Watch. He's gonna be a Yankees fan next.

Oh. Wait. These are my 'breakers.

Never mind.

(Good story by the way.)

Lesterhead said...

Once a guy I was dating blew me off, so I wrote a post mentioning he had man-boobs. He called me on it. But then again, didn't he kind of deserve it after blowing me off and then spying on me?

(Jay is still talking about this, btw)

Wolfgang Buckner said...

interesting post and comments. I've learned plenty about myself.

Well, so much for secret identities.

Oh well.

Big Buddha said...

Man-boobs! One of my favorite posts ever!

Is that all the Buckner has to say?

Wolfgang Buckner said...

What more can I say?

Well, first off, its not like I "blew" Ms. Molly off. I did have a series of emails back and forth with her that went very well. I eventually called her one day and...not the same level of excitement, not at all. I thought the conversation went kinda badly actually, in a mutual sense.

I figured that the tone and complexion of the conversation was a signal of disinterest, lack of chemistry or that she was dating somebody, so I just politely bowed out.

As for the "spying", I did keep reading Ms. Molly's blog, mostly because of the nuggets of sarcasm and attitude. She is funny and witty, which equals magnetism to me. I actually checked out everybody's blog on here, just because I like to read when I am supposed to be doing work.

I did google, but sheesh...Everybody does that. Why WOULDN'T you do that, especially when you are doing online dating in the first place?

Remember, this "discovery" was an admission on my part: I voluntarily revealed my identity because there really wasn't much reason to keep it a secret anyway. I thought it would be a funny story.

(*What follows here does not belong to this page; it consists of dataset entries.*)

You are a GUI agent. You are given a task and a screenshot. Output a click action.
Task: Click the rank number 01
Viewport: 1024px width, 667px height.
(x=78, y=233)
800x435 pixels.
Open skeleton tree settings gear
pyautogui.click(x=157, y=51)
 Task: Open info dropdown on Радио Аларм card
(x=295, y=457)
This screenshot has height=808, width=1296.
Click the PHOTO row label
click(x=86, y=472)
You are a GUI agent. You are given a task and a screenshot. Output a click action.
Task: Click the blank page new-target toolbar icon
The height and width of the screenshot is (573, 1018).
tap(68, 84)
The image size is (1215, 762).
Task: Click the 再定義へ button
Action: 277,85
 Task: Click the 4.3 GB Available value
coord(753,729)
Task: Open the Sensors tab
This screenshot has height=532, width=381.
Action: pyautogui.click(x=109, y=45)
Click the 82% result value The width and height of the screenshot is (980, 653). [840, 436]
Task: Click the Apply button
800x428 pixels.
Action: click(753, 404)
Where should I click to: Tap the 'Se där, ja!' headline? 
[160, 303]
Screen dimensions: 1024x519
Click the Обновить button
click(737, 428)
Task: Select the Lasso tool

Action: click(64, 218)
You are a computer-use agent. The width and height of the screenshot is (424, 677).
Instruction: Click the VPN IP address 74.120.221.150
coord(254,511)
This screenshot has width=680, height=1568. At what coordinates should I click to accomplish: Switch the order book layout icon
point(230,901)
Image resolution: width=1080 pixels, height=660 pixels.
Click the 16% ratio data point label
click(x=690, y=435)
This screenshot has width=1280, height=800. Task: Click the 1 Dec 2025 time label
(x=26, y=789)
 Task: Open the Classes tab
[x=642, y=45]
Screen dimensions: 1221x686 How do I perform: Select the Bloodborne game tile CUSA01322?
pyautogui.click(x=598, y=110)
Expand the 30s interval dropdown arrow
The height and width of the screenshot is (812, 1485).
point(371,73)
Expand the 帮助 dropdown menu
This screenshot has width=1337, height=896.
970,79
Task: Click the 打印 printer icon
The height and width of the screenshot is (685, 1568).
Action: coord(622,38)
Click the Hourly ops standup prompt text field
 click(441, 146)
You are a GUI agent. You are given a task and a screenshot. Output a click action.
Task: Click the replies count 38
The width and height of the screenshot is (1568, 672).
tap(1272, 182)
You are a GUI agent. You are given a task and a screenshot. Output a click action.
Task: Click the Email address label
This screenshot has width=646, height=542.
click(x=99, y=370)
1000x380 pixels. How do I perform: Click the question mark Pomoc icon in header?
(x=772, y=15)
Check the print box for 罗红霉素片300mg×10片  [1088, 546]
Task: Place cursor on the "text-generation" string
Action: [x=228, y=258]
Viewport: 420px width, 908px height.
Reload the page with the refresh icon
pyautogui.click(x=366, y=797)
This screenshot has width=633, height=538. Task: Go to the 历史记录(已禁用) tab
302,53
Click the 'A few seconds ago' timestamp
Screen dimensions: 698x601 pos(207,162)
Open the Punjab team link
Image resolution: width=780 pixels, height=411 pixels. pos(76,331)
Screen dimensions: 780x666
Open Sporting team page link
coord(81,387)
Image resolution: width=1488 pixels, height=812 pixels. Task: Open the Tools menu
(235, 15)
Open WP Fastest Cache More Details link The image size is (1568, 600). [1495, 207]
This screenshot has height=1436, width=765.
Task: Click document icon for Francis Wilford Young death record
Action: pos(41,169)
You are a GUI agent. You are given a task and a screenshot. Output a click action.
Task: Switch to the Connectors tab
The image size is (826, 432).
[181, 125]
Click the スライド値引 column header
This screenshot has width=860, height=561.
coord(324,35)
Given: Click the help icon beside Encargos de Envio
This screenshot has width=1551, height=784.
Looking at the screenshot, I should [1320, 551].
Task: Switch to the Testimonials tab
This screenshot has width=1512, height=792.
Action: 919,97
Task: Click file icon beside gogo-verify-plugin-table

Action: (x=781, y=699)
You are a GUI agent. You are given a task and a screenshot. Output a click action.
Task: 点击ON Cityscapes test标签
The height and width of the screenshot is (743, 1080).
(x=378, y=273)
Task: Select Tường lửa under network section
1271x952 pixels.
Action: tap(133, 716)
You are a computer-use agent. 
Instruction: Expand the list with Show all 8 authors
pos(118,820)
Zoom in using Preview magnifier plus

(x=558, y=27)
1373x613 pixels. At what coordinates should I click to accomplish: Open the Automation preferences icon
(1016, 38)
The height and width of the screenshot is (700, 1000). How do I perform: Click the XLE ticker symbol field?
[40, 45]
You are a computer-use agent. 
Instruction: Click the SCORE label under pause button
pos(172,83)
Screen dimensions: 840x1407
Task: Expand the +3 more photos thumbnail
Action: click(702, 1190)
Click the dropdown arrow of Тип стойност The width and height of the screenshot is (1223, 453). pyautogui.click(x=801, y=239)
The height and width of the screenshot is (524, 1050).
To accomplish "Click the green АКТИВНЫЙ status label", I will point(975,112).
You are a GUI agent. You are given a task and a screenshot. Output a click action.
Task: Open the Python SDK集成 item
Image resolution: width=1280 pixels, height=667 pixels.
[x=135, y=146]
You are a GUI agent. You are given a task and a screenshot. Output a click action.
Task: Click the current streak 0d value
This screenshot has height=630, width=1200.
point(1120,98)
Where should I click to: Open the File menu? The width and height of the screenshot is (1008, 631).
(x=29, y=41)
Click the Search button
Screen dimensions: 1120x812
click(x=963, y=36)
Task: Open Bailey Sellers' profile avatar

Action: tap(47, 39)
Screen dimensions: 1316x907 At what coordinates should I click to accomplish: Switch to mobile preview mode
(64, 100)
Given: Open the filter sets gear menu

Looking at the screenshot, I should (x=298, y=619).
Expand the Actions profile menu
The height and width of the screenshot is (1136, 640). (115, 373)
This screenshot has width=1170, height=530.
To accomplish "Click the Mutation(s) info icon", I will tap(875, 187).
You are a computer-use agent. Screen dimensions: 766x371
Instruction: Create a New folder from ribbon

and if you think i am "practical and void of emotion" you really have not read anything teh Buckner writes my dear.

Big Buddha said...

This is so "You've Got Mail"

*grabs popcorn and put feet up*

pastrymom said...

this does make a great story...

i LOVE the buckner posts! (been lurking there as well! ooh, the orange dude, scary....)

as for the man-boobs anecdote, i too have my own share of foot-in-mouth syndrome. blogging is a dangerous pastime.